Broader Rollout Plans

Meanwhile, the UK administration has opened a two-and-a-half-month public review on its proposals to widen the use of facial recognition technology. Policing minister the relevant minister has described the tool as the “biggest breakthrough since genetic fingerprinting”.

Expert and Oversight Concerns

The chair of a police oversight board, chair of the independent scrutiny and oversight board for the national policing equality strategy, commented: “We observed scant consideration through equality strategy sessions of the technology deployment despite obvious cross-over with the strategy's goals.

“This disclosure show yet again that the pledges to combat discrimination the police has made via the equality initiative are failing to be integrated into broader operations. Our reports have warned that innovative tools are being rolled out in a context where racial disparities, inadequate oversight and faulty information gathering already persist.

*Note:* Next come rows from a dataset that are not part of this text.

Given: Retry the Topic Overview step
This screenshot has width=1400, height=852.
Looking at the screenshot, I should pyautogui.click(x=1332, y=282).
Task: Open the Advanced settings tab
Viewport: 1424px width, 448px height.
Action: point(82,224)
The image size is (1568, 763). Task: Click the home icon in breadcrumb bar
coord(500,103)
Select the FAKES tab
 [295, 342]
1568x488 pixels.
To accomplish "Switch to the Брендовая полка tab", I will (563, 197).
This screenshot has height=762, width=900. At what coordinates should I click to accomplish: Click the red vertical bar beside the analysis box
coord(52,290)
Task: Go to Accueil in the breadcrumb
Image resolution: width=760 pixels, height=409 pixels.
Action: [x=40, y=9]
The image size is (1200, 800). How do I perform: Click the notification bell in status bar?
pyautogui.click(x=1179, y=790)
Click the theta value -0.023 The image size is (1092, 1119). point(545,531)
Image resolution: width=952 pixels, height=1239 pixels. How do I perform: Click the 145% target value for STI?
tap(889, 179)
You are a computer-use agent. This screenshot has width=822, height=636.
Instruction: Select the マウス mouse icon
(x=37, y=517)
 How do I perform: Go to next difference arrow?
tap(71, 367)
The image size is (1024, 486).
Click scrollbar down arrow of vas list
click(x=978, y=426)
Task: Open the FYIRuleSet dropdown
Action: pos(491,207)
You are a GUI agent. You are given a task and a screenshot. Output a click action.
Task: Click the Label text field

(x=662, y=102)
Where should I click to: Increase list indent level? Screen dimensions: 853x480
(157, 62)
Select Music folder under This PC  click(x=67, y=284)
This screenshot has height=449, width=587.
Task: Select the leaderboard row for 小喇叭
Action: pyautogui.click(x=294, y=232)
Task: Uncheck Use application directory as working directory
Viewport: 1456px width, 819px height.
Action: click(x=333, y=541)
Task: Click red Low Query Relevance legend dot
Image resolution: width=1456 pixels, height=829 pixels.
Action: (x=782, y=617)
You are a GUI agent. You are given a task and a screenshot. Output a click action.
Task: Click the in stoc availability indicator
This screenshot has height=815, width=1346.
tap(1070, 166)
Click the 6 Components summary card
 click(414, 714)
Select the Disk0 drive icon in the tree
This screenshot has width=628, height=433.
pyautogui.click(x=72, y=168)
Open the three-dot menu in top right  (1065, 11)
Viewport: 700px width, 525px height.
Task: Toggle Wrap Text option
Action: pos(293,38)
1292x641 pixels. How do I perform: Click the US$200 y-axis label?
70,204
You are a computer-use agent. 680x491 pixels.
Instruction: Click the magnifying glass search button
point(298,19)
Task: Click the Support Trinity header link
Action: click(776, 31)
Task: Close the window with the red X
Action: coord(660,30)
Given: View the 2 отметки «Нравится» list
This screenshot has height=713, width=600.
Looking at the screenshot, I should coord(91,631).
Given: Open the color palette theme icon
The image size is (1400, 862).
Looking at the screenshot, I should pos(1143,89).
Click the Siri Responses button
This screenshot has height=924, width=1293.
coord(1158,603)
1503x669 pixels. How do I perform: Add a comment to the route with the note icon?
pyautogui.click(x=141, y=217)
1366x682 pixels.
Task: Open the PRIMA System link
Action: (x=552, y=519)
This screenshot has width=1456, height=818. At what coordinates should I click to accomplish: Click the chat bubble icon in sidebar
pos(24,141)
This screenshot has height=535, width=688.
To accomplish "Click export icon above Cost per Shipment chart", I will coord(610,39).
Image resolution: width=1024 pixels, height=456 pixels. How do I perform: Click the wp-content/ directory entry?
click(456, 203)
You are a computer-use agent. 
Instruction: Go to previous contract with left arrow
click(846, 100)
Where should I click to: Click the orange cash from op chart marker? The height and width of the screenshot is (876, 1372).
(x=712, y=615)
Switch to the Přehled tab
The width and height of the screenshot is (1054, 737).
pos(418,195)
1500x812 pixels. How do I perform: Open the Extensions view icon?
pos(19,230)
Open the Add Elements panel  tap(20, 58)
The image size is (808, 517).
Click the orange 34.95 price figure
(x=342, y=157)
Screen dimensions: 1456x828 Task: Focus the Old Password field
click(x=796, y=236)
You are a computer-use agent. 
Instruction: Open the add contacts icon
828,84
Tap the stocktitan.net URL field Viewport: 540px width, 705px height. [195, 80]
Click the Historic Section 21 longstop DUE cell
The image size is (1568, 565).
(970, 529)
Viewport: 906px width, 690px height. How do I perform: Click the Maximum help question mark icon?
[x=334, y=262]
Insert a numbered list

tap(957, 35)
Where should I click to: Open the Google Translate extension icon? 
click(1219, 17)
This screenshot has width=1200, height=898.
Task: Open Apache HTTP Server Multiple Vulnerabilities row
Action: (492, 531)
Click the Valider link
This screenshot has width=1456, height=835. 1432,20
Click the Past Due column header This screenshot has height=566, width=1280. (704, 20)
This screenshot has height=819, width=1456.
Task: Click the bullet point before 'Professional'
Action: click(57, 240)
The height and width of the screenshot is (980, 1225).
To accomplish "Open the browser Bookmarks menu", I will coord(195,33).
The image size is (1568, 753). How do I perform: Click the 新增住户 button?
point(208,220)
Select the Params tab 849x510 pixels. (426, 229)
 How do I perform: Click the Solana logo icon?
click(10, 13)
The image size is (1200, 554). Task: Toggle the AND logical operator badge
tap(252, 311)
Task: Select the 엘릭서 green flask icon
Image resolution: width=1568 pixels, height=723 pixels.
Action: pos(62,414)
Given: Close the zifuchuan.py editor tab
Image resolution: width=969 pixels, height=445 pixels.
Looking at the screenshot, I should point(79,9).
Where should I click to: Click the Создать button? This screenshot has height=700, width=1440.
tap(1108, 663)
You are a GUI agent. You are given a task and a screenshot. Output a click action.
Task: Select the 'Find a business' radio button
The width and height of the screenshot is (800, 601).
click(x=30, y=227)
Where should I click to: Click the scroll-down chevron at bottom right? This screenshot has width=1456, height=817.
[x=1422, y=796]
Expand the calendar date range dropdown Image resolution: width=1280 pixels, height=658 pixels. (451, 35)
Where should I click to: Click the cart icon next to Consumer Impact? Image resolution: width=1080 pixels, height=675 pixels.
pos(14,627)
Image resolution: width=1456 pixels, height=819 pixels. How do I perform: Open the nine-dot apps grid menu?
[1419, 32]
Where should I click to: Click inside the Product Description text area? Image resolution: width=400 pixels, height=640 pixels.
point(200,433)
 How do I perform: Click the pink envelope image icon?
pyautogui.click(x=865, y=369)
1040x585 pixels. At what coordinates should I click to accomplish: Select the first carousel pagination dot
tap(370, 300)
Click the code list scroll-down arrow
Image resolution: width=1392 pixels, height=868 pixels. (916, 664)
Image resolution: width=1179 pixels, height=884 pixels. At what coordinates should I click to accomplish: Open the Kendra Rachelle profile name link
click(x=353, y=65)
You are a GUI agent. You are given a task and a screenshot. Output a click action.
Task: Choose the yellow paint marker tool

“All deployment of this technology must meet rigorous official guidelines, be subject to external review, and prove it diminishes rather than compounds racial disparity.”

Official Statement

A government representative stated: “The Home Office takes the findings of the report with utmost gravity and we have already taken action. A updated software has been independently tested and acquired, which has no statistically significant bias. It will be trialled in the coming months and will be subject to further assessment.

“The foremost aim is ensuring public safety. This revolutionary tool will assist police to apprehend and prosecute offenders. There is human involvement in each stage of the process and no further action would be taken without specialist personnel carefully reviewing the output.”

Isaiah Anderson
Isaiah Anderson

A certified meditation instructor and wellness coach with over a decade of experience in mindfulness practices.